## [Your objective]
Skip all pictures. Write out the data below from its first line through the line that contains "Select the Outside option for mast".

## [Recorded information]
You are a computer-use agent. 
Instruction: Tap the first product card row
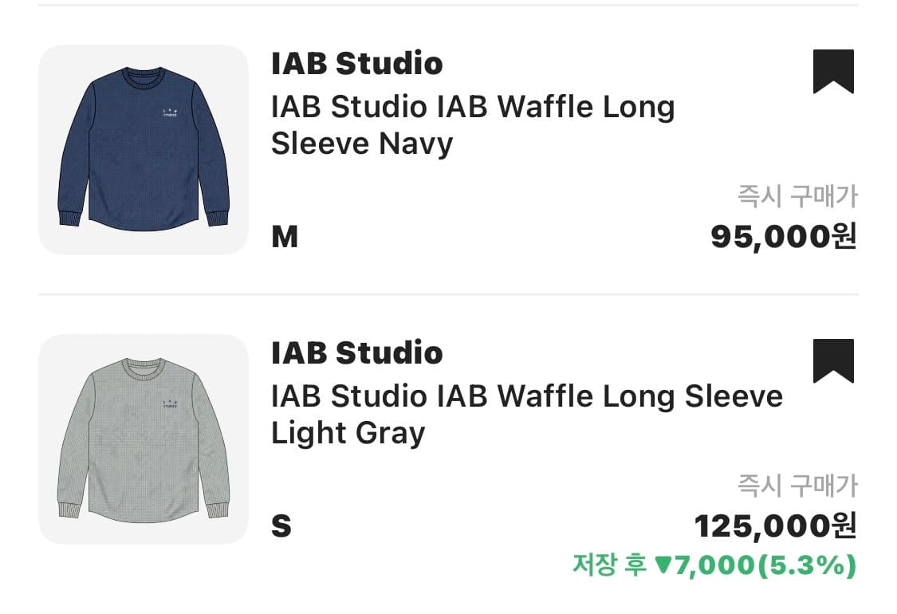click(448, 148)
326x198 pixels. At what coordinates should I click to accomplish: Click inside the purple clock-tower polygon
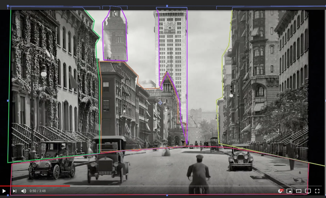tap(115, 36)
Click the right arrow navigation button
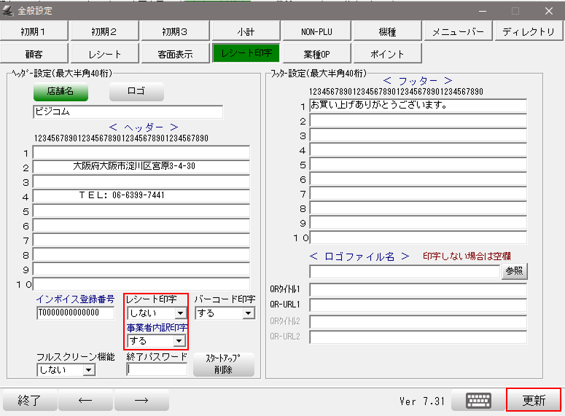 click(141, 401)
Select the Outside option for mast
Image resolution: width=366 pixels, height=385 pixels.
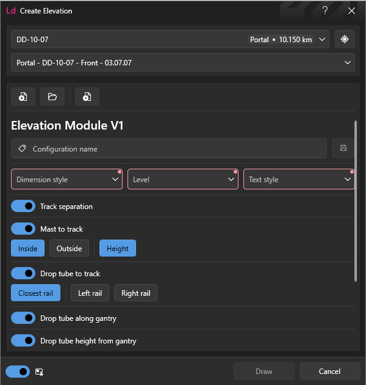click(69, 249)
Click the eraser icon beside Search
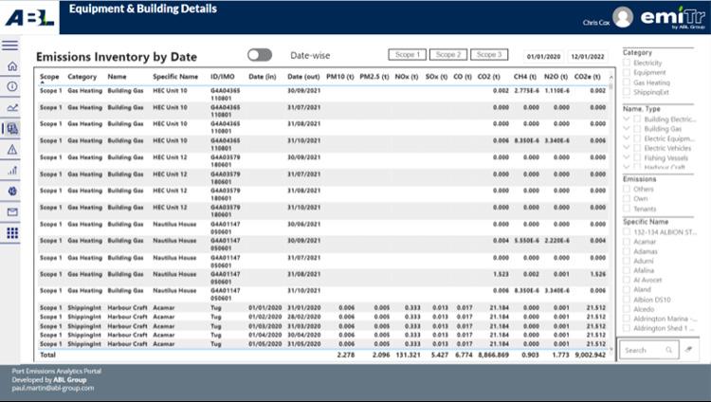711x402 pixels. pyautogui.click(x=689, y=349)
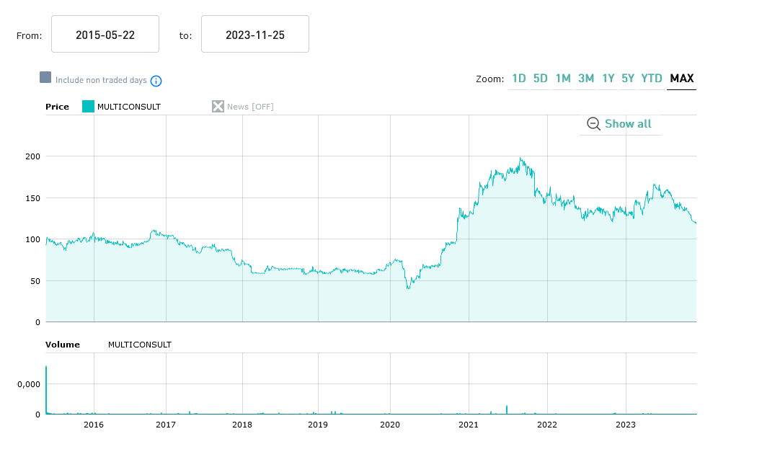Choose the 5Y zoom range
762x452 pixels.
click(629, 79)
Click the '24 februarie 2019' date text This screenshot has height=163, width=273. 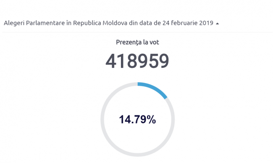[188, 23]
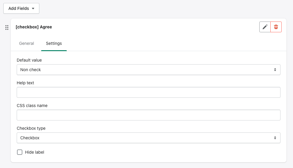This screenshot has height=168, width=293.
Task: Click the "Hide label" checkbox text
Action: 35,152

## [Output]
You are a computer-use agent. 
Instruction: Tap the first product card row
click(448, 148)
326x198 pixels. At what coordinates should I click to accomplish: Click inside the purple clock-tower polygon
tap(115, 36)
Click the right arrow navigation button
 click(141, 401)
Select the Outside option for mast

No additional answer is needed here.